While ratings would continue to be allowed for ABS offerings, the proposed rules would eliminate the ratings requirement from the SEC’s expedited shelf eligibility test.

Proposing Updated Exhibit Filing Deadlines

Under the current shelf registration rules, issuers may sell ABS almost immediately, without providing investors with a minimum amount of time to review the disclosure in the offering materials.

In April 2010, the SEC proposed to give investors more time to review the disclosure in the offering materials, by requiring that a preliminary prospectus be given to investors a minimum period of time in advance of first sale.
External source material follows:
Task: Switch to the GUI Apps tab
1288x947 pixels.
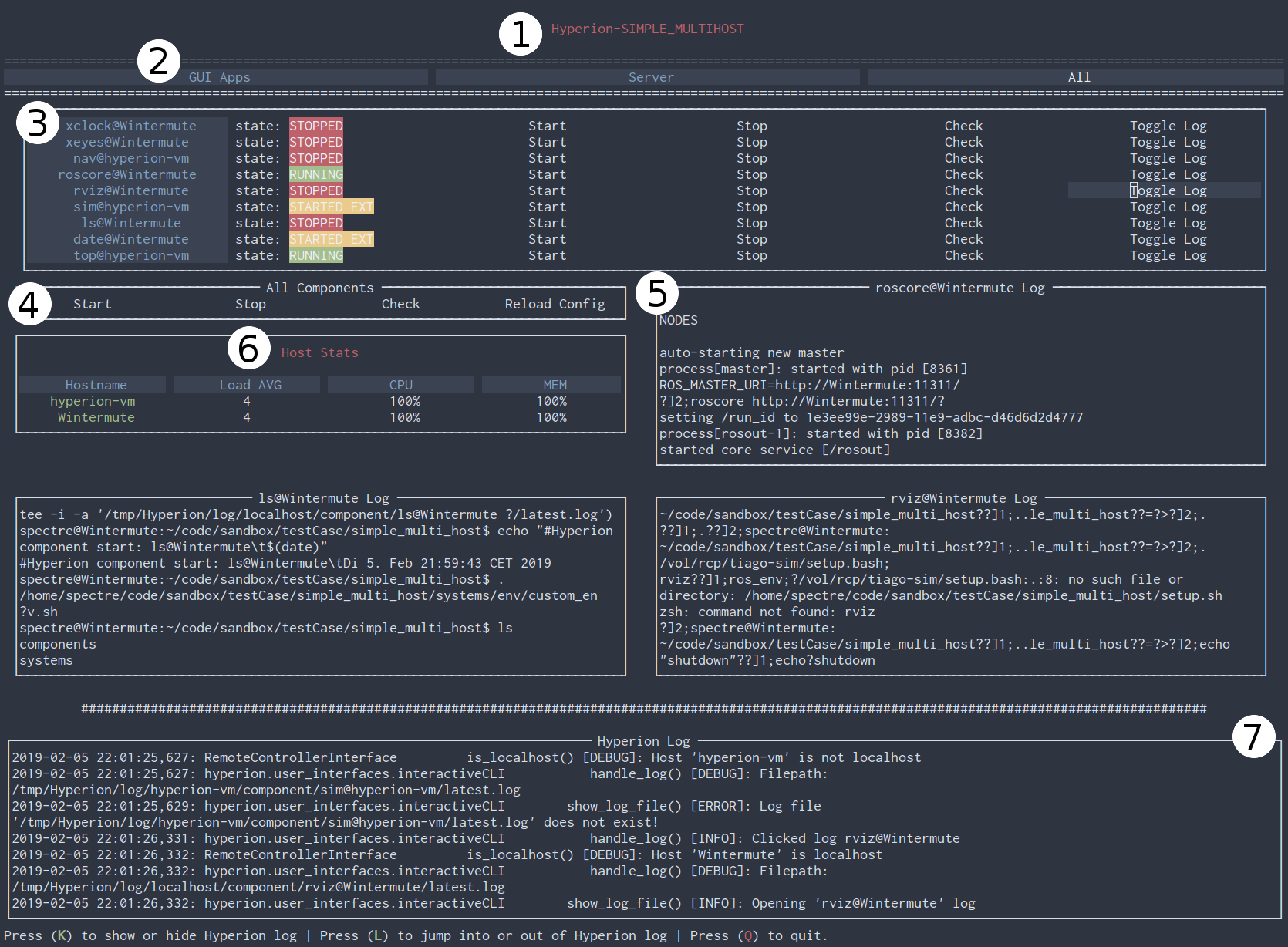Action: (x=219, y=77)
Now the SEC is issuing a proposal – that dovetails with the previous proposal – requiring that ABS issuers file copies of the underlying transaction agreements, including all attached schedules, at the time of a preliminary prospectus.

Requesting Comment on Outstanding Proposal to Require Asset-Level Data

In April 2010, the SEC proposed new disclosure rules that would require ABS issuers to provide specific data for each loan in the asset pool both at the time of securitization and on an ongoing basis. The loan-level data would cover items such as the terms and underwriting of the loan, credit information about the borrower, and/or characteristics of the property securing the loan.

The SEC received many comment letters regarding the asset-level proposal, and is requesting further comment on a few possible additional approaches.

In addition, Section 942(b) of the Dodd-Frank Act requires the SEC to adopt regulations requiring an issuer of an ABS to disclose loan-level information, if it is necessary for investors to independently perform due diligence.

The SEC is requesting comment to assist it in considering whether the April 2010 proposal appropriately implements Section 942(b) and whether additional information may be required.

What’s Next

Public comments are due 60 days after publication of the rule release in the Federal Register.